Inspeccioné en el espejo el producto terminado. Todavía irresistible. Con razón había tenido tanto éxito en mi breve carrera de cantante de rock. Y como vampiro, siempre fui extraordinario. Tengo que agradecer a los dioses no haberme vuelto invisible en mis paseos, un vagabundo que flota más alto que las nubes, liviano como una ceniza al viento. Cuando pensaba en eso me daban ganas de llorar.

La caza mayor siempre me hacía volver al presente. Había que seguirle el rastro, esperarlo, pescarlo justo en el momento en que estaba por dar muerte a su próxima víctima, y matarlo despacito, con dolor, deleitándome con su maldad, observando por la lente inmunda de su alma a todas sus víctimas anteriores...

Quiero que se me comprenda: en esto no hay nada de noble. No creo que con rescatar a un pobre mortal de semejante malvado pueda salvar mi alma. Demasiadas veces he tronchado vidas, a menos que uno suponga que el poder de una buena acción es infinito. No sé si creo o no en eso. Lo que sí creo es esto: la maldad que hay en un solo asesinato ya es infinita, y mi culpa, al igual que mi belleza, eterna. No puedo ser perdonado, porque no hay nadie que me pueda perdonar todo lo que he hecho.

Sin embargo, me agrada salvar de su destino a esos inocentes. Y me gusta dar muerte a los asesinos porque son mis hermanos, somos de la misma especie. ¿Y por qué no habrían de morir en mis brazos ellos, en vez de algún pobre y bondadoso mortal que nunca hizo daño a nadie? Estas son las reglas de mi juego. Las acato porque yo mismo las establecí. Y me prometí a mí mismo que esta vez no iba a dejar los cadáveres tirados por ahí; trataría de hacer lo que siempre me ordenaron que hiciera. Así y todo... me gustaba dejar las sobras para las autoridades. Y después, cuando volvía a Nueva Orlieáns, me gustaba encender la computadora y leer el informe completo de la autopsia.

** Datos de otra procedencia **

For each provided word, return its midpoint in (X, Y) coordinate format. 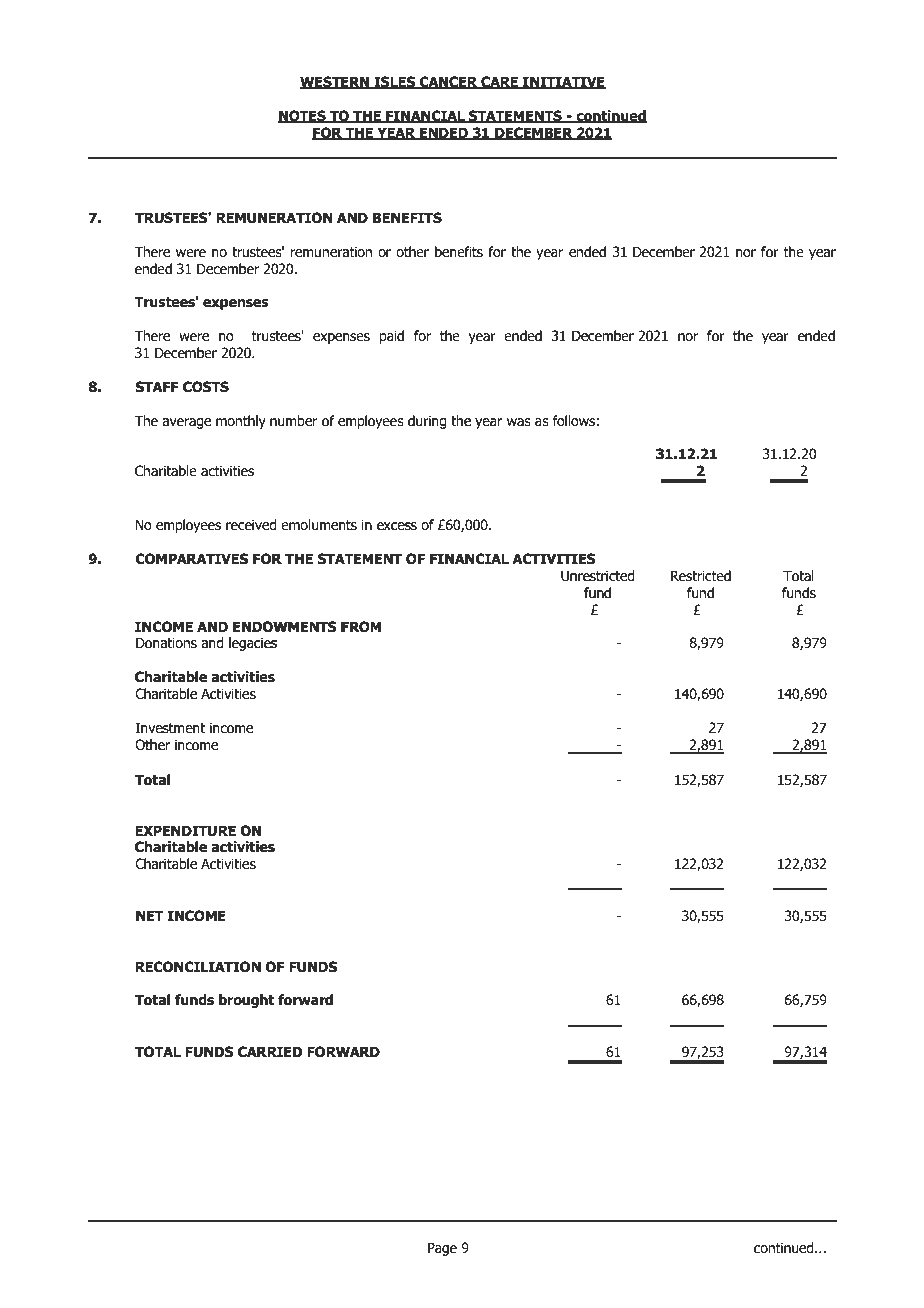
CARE (499, 82)
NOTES (303, 116)
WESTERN (336, 82)
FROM (361, 627)
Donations (166, 643)
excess (397, 526)
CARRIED (270, 1052)
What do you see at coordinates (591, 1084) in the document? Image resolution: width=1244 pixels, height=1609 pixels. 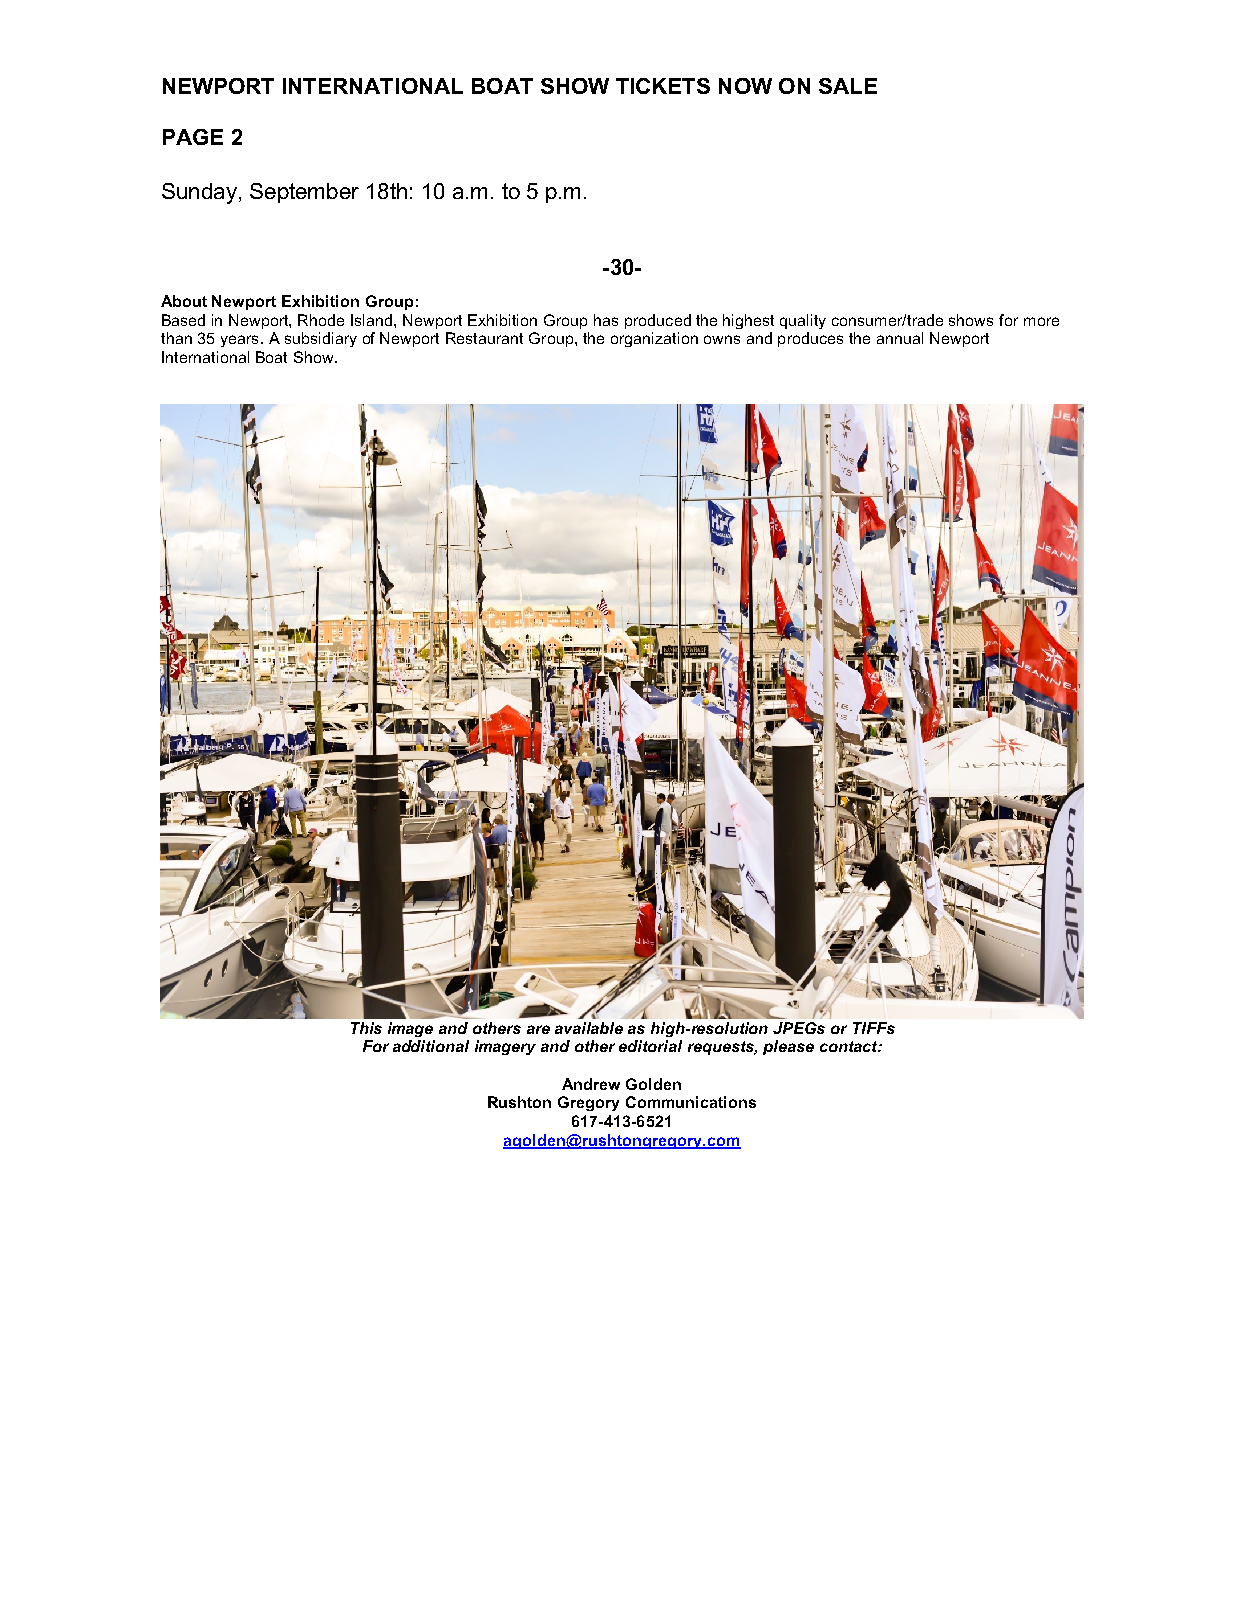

De repente me distraje con el sonido de un patrullero que pasaba lentamente por abajo. Los policías iban hablando del asesino por mí elegido, de que pronto iba a atacar de nuevo, sus estrellas están en la posición correcta, la luna a la altura indicada. Casi con seguridad sería en las calles laterales de South Beach, igual que antes. Pero, ¿quién era? ¿Qué

se podía hacer para impedírselo?

Las siete de la tarde. Los numeritos verdes del reloj digital así me lo indicaron, aunque yo ya lo sabía, desde luego.

Cerré los ojos, incliné un poco la cabeza hacia un costado, preparándome quizá para sentir todos los efectos de esta facultad mía que tanto despreciaba. Primero me llegaron de nuevo los sonidos amplificados, como si dispusiera de un moderno dispositivo tecnológico. Los débiles ronroneos del mundo se convirtieron en un coro del infierno, lleno de lamen tos y risas chillonas, lleno de mentiras, de angustia, de súplicas fortuitas. Me tapé las orejas como si con eso pudiera pararlo, hasta que por fin lo logré.

Poco a poco fui distinguiendo las imágenes borrosas y superpuestas de sus pensamientos, que se elevaban como millares de pájaros aleteando y perdiéndose en el firmamento. ¡Quiero a mi asesino! ¡Quiero verlo a él! Ahí estaba, en un cuartito mugriento, muy distinto del mío pero a escasos doscientos metros de él, levantándose de la cama. Noté arrugada su ropa ordinaria, y su cara tosca bañada en transpiración. Una mano nerviosa buscó los cigarrillos en el bolsillo de la camisa y luego los dejó, ya olvidados. Se trataba de un hombre robusto, de facciones informes y cierto semblante de preocupación, o de algún oscuro pesar.